In this exercise, print only the lines from the line with "Image resolution: width=717" to the last line of the data below, inclusive. Any pictures should be left out.

(Screenshot grounding data)
- Opening Delimiter -
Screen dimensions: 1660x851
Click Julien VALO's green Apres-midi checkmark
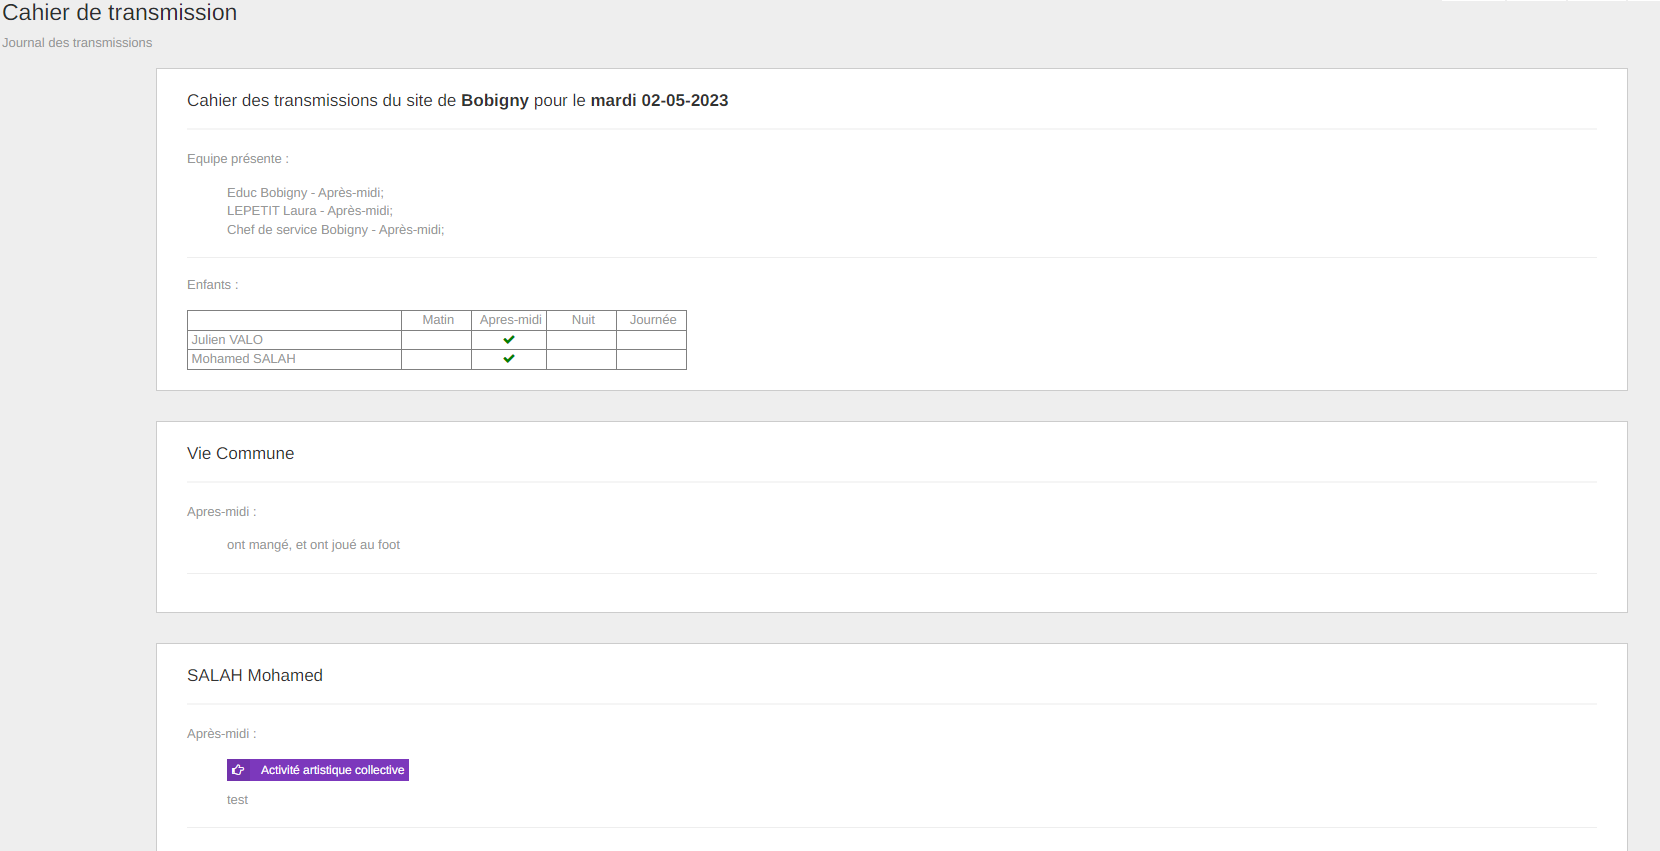pyautogui.click(x=509, y=340)
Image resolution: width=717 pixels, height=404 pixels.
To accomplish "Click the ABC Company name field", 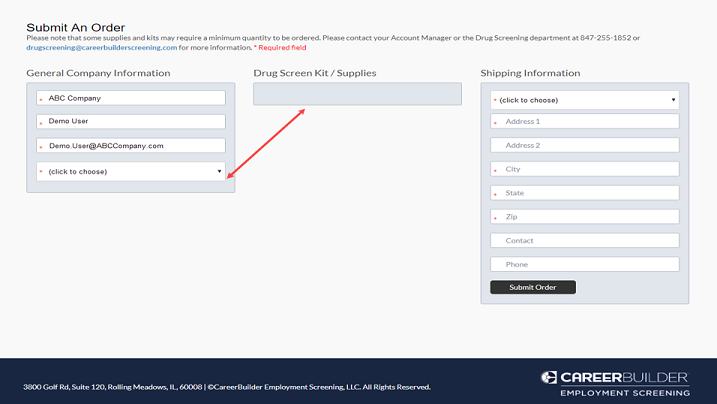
- Closing Delimiter -
=== Exercise solution ===
Image resolution: width=717 pixels, height=404 pixels.
To accomplish "Click the ABC Company name field", 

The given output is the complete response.